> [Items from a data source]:
★ ★ ★

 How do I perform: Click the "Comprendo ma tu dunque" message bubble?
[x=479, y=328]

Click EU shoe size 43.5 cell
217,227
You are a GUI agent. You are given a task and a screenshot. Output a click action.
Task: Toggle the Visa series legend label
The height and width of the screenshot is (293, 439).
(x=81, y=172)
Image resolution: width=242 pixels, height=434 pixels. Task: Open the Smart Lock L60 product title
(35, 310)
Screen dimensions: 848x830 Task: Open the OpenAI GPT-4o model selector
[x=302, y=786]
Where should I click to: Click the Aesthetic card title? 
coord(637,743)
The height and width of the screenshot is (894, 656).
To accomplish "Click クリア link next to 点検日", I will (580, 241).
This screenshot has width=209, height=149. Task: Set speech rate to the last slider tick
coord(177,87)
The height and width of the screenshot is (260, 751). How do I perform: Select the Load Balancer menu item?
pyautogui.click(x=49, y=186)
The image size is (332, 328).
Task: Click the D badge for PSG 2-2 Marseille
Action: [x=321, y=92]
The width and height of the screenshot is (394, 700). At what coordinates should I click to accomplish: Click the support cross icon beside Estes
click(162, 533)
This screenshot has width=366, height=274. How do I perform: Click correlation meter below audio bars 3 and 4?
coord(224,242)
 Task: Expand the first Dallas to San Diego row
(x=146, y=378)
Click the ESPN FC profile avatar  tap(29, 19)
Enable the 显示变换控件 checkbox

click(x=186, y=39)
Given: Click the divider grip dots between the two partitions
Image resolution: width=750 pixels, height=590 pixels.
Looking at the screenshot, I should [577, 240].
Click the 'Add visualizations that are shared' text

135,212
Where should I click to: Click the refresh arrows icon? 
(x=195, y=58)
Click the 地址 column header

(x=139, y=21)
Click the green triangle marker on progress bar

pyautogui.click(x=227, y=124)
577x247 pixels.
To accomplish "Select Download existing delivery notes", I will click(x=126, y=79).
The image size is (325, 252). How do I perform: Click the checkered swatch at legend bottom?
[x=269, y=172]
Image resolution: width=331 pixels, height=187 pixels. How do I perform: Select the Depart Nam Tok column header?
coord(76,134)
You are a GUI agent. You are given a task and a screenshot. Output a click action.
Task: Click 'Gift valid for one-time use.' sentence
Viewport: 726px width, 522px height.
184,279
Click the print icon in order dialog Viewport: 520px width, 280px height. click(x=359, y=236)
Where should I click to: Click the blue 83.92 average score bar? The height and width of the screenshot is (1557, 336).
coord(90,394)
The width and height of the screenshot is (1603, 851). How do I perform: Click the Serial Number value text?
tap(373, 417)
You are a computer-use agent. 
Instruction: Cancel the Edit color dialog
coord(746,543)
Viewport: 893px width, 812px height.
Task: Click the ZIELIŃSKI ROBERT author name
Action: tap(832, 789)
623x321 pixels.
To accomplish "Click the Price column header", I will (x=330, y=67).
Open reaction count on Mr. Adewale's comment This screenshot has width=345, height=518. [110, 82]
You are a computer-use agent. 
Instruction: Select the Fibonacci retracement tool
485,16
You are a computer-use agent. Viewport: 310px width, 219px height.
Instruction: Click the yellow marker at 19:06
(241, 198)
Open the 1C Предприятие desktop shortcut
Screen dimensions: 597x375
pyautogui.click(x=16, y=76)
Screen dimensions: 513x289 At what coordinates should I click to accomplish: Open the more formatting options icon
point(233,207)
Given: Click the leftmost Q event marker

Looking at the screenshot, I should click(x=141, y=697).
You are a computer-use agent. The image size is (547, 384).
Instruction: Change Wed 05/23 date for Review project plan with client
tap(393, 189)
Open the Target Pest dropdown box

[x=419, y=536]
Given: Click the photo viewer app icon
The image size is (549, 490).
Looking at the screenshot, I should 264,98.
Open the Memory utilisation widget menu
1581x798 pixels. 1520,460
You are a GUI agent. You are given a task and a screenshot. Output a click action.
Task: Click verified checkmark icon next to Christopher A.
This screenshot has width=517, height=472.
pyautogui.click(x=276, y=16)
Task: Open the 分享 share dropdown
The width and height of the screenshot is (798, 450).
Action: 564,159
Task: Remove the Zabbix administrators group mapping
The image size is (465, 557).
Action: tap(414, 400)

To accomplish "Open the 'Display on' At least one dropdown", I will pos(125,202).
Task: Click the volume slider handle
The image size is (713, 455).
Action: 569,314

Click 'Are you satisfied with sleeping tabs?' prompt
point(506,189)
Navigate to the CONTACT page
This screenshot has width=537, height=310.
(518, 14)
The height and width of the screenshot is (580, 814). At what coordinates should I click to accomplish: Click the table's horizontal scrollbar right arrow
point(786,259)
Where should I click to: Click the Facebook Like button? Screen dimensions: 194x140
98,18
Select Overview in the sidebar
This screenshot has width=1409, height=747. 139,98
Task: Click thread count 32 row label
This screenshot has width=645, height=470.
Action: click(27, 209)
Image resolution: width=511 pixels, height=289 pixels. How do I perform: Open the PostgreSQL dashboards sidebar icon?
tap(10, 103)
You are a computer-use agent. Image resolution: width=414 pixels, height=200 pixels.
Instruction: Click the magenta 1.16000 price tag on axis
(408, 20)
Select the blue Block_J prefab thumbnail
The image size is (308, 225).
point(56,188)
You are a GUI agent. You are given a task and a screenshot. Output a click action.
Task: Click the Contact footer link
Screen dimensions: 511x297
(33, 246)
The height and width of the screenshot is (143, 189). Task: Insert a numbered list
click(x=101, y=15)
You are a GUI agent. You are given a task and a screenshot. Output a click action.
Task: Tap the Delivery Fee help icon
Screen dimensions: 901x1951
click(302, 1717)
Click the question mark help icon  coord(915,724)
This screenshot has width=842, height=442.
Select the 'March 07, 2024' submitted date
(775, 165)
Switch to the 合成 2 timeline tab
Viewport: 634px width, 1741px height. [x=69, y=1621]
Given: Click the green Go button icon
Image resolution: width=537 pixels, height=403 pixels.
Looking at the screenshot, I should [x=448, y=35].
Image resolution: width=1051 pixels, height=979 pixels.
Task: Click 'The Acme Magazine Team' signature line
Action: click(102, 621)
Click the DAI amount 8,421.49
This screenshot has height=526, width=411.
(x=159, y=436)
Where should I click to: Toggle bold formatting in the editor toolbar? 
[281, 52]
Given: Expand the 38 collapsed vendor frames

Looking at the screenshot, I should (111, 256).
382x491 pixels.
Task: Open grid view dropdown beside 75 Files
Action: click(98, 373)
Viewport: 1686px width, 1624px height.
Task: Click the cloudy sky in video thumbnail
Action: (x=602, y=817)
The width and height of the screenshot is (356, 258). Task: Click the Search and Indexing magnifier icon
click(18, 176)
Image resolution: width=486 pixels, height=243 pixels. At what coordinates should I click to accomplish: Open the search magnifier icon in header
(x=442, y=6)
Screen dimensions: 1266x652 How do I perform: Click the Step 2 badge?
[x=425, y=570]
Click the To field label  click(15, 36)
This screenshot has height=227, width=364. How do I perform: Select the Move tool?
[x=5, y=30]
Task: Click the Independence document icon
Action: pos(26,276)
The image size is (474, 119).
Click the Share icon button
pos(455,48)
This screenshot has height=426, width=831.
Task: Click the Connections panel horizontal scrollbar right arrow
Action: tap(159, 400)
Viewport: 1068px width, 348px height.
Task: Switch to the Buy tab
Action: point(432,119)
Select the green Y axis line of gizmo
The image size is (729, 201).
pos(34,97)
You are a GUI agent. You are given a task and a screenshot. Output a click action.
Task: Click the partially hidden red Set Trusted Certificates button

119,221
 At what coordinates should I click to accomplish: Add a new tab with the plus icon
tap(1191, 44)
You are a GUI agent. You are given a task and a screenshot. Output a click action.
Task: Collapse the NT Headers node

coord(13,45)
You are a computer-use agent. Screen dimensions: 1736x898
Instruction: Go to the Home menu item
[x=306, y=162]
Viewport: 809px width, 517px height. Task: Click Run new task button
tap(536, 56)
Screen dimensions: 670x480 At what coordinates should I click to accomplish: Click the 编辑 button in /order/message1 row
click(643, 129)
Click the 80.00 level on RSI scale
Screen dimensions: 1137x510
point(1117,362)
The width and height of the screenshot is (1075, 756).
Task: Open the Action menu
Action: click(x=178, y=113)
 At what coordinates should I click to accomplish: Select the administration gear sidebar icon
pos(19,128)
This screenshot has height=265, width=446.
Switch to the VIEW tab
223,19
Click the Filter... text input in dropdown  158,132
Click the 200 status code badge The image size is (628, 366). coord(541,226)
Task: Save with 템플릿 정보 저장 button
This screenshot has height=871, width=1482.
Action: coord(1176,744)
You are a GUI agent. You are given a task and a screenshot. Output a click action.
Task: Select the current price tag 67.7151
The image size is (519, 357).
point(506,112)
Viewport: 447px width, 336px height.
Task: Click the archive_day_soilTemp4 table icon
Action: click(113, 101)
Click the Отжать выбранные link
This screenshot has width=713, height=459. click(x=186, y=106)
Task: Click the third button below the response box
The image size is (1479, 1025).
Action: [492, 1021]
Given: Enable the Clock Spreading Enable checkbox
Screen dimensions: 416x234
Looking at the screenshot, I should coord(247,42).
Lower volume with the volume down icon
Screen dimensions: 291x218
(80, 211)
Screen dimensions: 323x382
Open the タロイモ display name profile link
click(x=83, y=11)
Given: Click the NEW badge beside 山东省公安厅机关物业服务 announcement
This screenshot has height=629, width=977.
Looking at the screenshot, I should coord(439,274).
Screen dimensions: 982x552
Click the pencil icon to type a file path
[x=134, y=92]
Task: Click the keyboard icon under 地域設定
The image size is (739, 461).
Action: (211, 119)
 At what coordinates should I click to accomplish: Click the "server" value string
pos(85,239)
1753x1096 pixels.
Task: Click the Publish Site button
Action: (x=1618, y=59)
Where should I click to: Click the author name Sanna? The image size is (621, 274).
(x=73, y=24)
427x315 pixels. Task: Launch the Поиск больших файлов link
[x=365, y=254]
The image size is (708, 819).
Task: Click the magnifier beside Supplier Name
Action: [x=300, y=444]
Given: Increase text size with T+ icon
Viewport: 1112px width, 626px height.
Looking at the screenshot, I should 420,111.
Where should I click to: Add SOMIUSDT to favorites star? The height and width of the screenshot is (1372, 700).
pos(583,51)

★ ★ ★

> [EXERCISE]:
Which lines in the records above contain the string "label"? Copy them.

> [EXERCISE OUTPUT]:
Task: Toggle the Visa series legend label
Task: Click thread count 32 row label
Click the To field label  click(15, 36)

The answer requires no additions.